**Task data**.
==========
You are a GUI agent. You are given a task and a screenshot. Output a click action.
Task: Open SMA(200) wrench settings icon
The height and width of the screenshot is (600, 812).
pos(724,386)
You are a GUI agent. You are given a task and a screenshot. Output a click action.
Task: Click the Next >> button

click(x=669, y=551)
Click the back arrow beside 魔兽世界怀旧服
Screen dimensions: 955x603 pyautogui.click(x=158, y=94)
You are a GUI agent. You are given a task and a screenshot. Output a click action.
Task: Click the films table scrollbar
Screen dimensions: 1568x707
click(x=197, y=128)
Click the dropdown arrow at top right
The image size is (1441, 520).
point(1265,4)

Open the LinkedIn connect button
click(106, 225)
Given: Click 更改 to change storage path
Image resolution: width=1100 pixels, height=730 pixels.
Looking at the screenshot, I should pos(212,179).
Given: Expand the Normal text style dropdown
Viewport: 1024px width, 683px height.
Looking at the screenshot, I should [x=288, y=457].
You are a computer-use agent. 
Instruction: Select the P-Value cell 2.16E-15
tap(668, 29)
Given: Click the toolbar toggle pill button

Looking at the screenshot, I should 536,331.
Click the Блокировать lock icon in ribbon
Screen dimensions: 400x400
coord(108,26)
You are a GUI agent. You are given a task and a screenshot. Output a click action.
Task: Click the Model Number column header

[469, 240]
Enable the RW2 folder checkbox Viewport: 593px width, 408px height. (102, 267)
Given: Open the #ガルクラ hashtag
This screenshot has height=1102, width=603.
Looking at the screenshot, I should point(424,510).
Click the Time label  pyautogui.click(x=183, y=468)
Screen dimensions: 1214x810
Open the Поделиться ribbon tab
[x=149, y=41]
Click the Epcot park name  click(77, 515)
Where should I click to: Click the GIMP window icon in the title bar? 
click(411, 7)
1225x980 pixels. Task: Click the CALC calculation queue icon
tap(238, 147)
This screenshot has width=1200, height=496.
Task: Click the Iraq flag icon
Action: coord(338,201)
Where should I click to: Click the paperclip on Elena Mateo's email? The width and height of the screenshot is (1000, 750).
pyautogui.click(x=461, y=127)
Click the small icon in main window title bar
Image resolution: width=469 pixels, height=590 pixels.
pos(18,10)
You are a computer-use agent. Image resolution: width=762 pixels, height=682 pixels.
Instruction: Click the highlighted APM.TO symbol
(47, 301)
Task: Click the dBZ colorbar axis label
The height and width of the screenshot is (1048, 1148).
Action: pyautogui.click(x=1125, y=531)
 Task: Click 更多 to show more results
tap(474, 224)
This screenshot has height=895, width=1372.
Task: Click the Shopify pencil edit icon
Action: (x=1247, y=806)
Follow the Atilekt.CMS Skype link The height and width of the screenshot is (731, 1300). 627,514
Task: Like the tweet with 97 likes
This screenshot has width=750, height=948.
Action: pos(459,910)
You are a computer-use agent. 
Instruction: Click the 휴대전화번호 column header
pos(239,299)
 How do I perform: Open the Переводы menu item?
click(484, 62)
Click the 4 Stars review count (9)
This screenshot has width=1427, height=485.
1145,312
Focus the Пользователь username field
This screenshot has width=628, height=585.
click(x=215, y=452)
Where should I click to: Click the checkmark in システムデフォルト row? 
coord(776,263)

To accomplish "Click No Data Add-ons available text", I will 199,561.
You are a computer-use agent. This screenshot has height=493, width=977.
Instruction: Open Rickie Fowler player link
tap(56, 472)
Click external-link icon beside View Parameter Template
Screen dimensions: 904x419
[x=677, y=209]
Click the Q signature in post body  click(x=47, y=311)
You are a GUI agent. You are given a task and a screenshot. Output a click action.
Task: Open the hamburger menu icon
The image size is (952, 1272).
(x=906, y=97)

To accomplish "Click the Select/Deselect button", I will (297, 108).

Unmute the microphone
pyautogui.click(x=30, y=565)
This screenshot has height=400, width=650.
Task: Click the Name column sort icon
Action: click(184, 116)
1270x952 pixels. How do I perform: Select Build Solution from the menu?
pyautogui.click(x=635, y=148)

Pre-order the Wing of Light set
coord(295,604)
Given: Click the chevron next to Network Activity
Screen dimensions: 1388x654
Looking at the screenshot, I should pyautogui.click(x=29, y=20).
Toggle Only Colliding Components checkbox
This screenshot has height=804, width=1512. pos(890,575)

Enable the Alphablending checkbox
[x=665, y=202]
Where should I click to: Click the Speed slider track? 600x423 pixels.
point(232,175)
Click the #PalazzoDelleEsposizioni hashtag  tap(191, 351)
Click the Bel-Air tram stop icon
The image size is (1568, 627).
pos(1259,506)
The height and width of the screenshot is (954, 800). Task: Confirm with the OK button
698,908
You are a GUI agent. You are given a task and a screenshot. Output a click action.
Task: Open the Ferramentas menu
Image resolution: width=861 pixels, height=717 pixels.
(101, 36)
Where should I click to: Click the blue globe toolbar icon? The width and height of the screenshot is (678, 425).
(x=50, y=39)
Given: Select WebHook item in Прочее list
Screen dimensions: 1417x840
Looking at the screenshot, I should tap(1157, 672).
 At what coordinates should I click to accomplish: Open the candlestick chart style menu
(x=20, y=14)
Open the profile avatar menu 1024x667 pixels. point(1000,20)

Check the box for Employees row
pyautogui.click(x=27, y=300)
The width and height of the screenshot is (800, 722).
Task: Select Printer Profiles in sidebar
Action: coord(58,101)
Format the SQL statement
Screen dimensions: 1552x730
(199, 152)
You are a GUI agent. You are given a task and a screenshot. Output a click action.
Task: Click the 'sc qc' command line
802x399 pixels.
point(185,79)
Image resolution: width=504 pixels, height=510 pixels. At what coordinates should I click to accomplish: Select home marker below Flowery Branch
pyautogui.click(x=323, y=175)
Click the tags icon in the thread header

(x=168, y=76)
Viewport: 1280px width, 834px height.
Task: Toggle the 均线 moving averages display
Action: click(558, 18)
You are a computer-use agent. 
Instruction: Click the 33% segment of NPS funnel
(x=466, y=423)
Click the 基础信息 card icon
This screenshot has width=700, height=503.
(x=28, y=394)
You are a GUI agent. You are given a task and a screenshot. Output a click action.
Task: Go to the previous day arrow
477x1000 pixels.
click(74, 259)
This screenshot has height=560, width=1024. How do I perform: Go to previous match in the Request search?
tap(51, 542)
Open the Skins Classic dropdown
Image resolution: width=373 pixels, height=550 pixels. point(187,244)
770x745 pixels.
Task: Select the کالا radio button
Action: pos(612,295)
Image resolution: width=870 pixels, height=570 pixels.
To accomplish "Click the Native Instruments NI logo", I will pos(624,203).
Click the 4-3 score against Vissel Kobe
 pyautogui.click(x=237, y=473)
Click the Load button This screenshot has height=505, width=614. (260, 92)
==========
**Exercise**. Pick out, from the lines above, every one that contains the string "text".

**Exercise result**.
Given: Expand the Normal text style dropdown
To accomplish "Click No Data Add-ons available text", I will 199,561.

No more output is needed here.